» **EXERCISE REQUIREMENTS**: Take the line that contains "Toggle the Lớp bản đồ map layer" and each line after it to the end of the material below, and return them exactly, minus the pictures.

── INFORMATION SUPPLIED ──

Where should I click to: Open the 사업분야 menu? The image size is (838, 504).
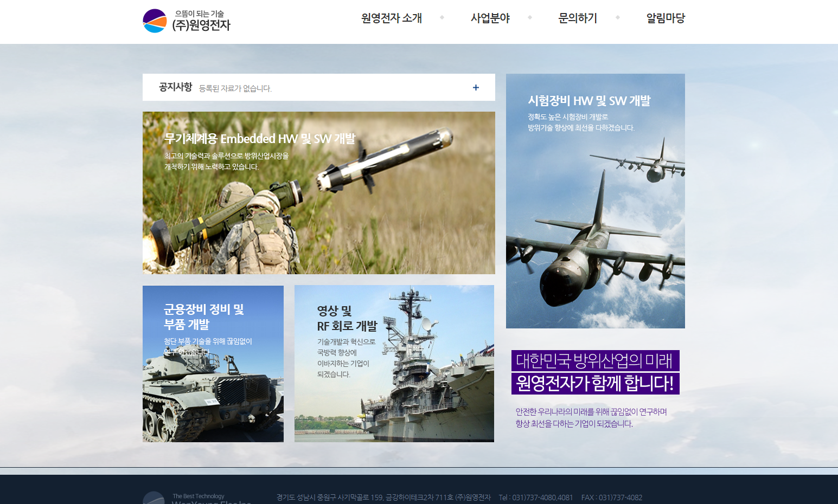(490, 18)
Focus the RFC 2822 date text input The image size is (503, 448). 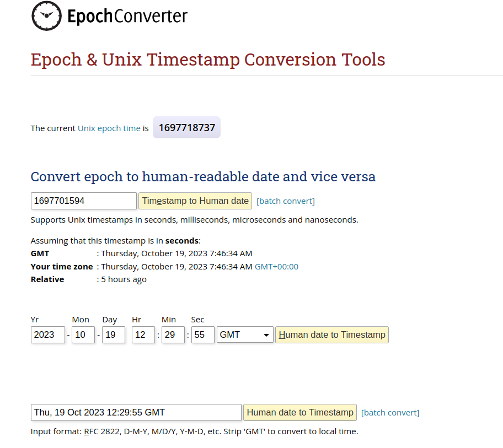(136, 413)
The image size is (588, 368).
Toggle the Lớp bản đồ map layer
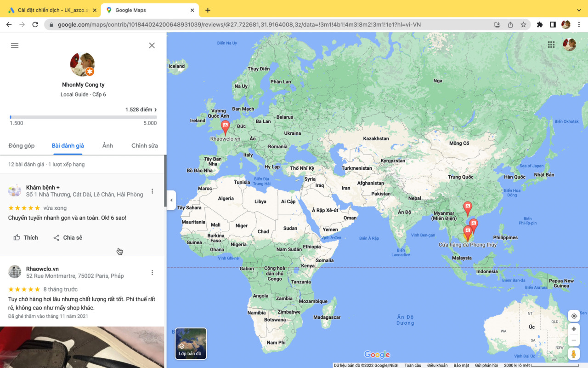click(x=191, y=343)
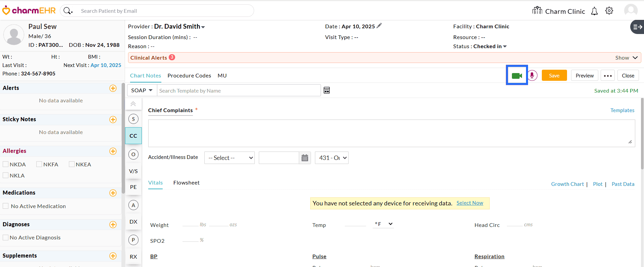Viewport: 644px width, 267px height.
Task: Click the microphone dictation icon
Action: [532, 75]
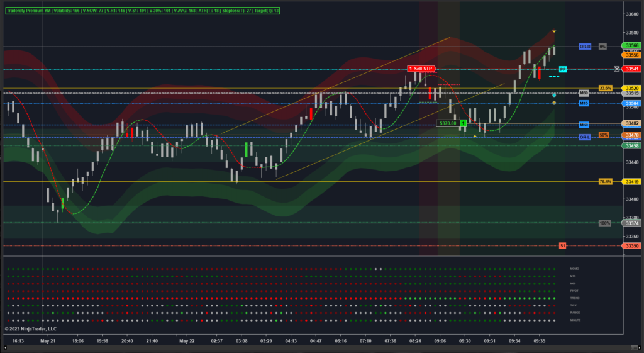This screenshot has width=644, height=353.
Task: Click the X cancel box on the sell stop order line
Action: pyautogui.click(x=617, y=69)
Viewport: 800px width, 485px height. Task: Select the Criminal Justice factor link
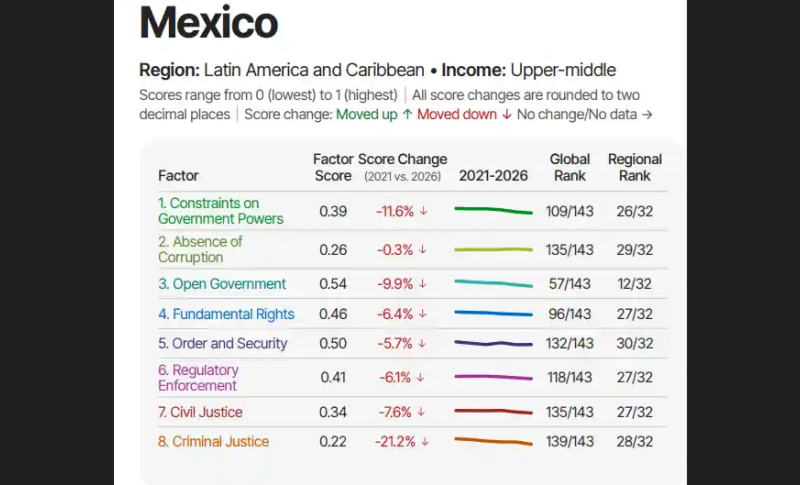[213, 441]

───

» **RESULT OF THIS EXERCISE**:
Toggle the Lớp bản đồ map layer
click(x=191, y=343)
Viewport: 644px width, 267px height.
Task: Click the microphone dictation icon
Action: [532, 75]
This screenshot has width=644, height=353.
Task: Click the X cancel box on the sell stop order line
Action: pyautogui.click(x=617, y=69)
Viewport: 800px width, 485px height. Task: Select the Criminal Justice factor link
[213, 441]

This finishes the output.